> Work request A: Please reproduce everything in the passage on albinism from "PWA are erroneously" down to "aggressive to them.".
> Work request B: Do these statements agree with the passage on albinism: (i) Ncomanzi grew up in Zimbabwe; (ii) Ncomanzi spent a year in China; (iii) Ncomanzi's degree from Yale is in Economics? For each, answer yes or no and quote the words that settle it.
> Work request C: Write the next part of the passage on albinism, starting after its last sentence.
Exercise passage: Begin
When asked what she wants people to know/understand about PWA, Ncomanzi’s response is simple, “PWA are everyday people. We don’t just exist under people’s gaze of amazement, amusement, suspicion, superstition.” PWA exist outside of all prejudice, outside of beauty pageants which, whilst laced with good intentions, have little impact in effecting actual social change, or even IAAD. Allocating one day a year is good, but in the grander scheme of things, a blip on the radar. She believes that normalising PWA is the missing key, particularly on the African Continent. South Africa is no stranger to violence against PWA, where they are hunted and killed or dismembered for good luck, or sexually abused to heal HIV/AIDS. The list goes on. This violence is a direct result of cultural interpretation of the genetic and hereditary condition. 

PWA are erroneously identified as “people living with albinism”. Ncomanzi says this misnomer should be replaced with “people with albinism” because the term “living with” is typically associated a health problem and usually one that one accrued/developed after birth. “Something that they have to live with as opposed to something that they are.” For example, PWA can develop health issues such as skin cancer as a result of their albinism and in that case, “live with” skin cancer as a result the environment they are in being aggressive to them. 

In every sphere that we address, Ncomanzi acknowledges her privilege. Unlike the majority of PWA, she was raised in a loving and supportive home, and had access to necessities like sunscreen and spectacles, throughout her life. Another unexpected privilege is that of being able to attend school – not without its obstacles – and reach the point at which she finds herself in her career. She is very much an outlier. She recounts how this privilege did not however, protect her from the prejudice and discrimination of outsiders. She says that in Zimbabwe, where she grew up, while stigma is prevalent, Zimbabweans are generally passive, and often, the stigma does not translate to (physical) violence. However, many cases of discrimination and violence go unreported in Zimbabwe, particularly where women and children are concerned.  Of her experience in other countries, she says that East Africa, which is notorious for its extreme violence and discrimination of PWA, was where she faced more blatant expressions of discrimination.

“In China, you’re a mutant.” She says that this is because China is one of the many countries where albinism is completely not understood. “In China I was definitely exposed to the most traumatising iteration of this discrimination.” People would touch her without consent on public transport, she would be photographed without permission and was even spat on. In spaces like this, where (black) albinism is a foreign concept – we cannot forget that albinism is not unique to people whose skin has melanin – she often has to explain her appearance. And so, for nine months, she endured the dichotomy of being in an incredibly advanced country that is also incredibly backward in the way that it treated her. 

In America where she now lives and works, she has been called a “freak”. She has experienced difficulty when relating to African Americans on her university campus and was made to feel like she did not belong in black spaces because her skin was not black. The irony is that Ncomanzi graduated from Yale University, an Ivy League institution, with a degree in Political Science.  One would think that institutions revered for academic excellence and inclusion would be the safest spaces for people of any minority.
Exercise passage: End
Dataset entries: Begin
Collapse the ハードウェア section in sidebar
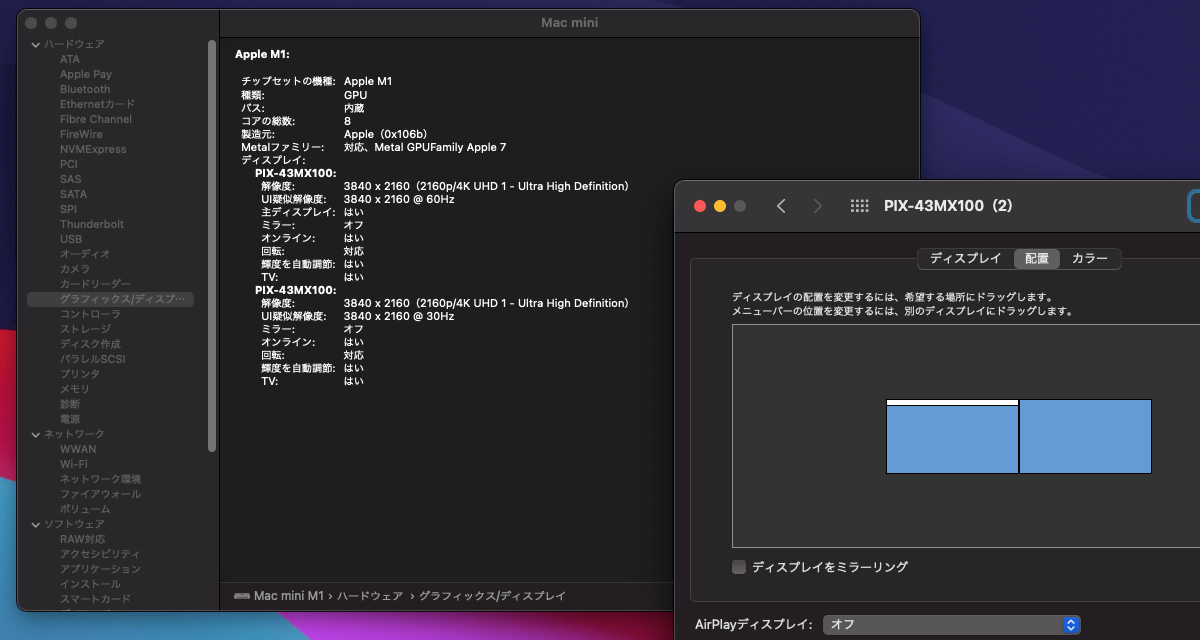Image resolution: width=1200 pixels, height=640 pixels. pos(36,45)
Dataset entries: End
Dataset entries: Begin
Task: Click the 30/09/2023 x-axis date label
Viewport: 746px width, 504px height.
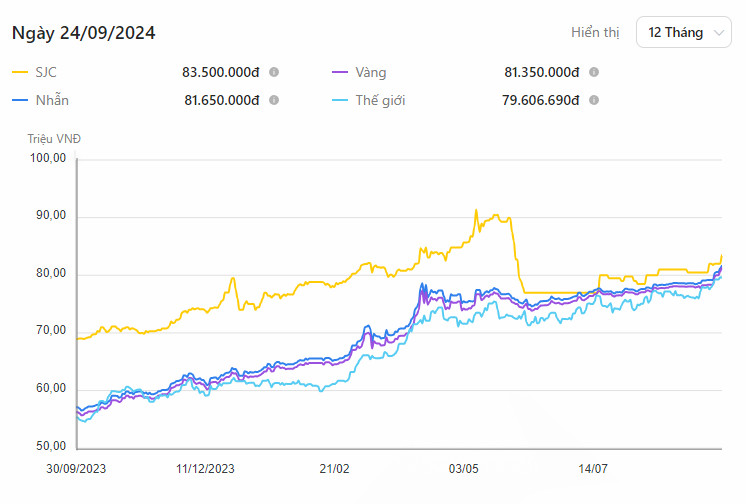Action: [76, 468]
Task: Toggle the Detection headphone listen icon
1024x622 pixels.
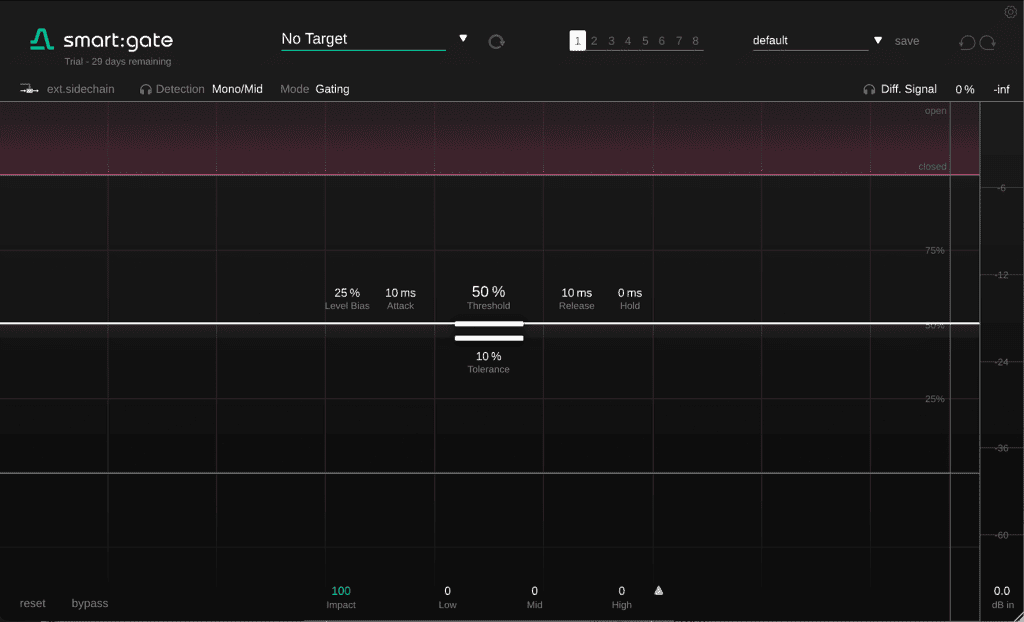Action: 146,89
Dataset entries: End
> Expected answer A:
PWA are erroneously identified as “people living with albinism”. Ncomanzi says this misnomer should be replaced with “people with albinism” because the term “living with” is typically associated a health problem and usually one that one accrued/developed after birth. “Something that they have to live with as opposed to something that they are.” For example, PWA can develop health issues such as skin cancer as a result of their albinism and in that case, “live with” skin cancer as a result the environment they are in being aggressive to them.

> Expected answer B:
(i) Yes: "in Zimbabwe, where she grew up"
(ii) No: "for nine months, she endured"
(iii) No: "with a degree in Political Science"

> Expected answer C:
When speaking about the appointment of the Independent Expert on the Enjoyment of Human Rights by Persons with Albinism, Ikponwosa Ero, and whether this Office (for which Ncomanzi works), is impactful, Ncomanzi is visibly torn. She says the value of the Independent Expert is that her Office has become a centre for knowledge on issues concerning PWA. For any solution, knowledge is crucial. The challenge comes in the form of the mandate of the Independent Expert – singlehandedly trying to understand albinism globally. The Office receives limited support for the broad mandate with which it is charged. One must recognise that the Office is expected to understand the nuance of PWA in different regions, while being understaffed and without satellite offices in, for example, known hotspots for violence against PWA. Because of the status of the Office, any recommendations it issues are merely that – recommendations. UN member states are not obligated to implement them and thus, the plight of PWA remains largely unchanged.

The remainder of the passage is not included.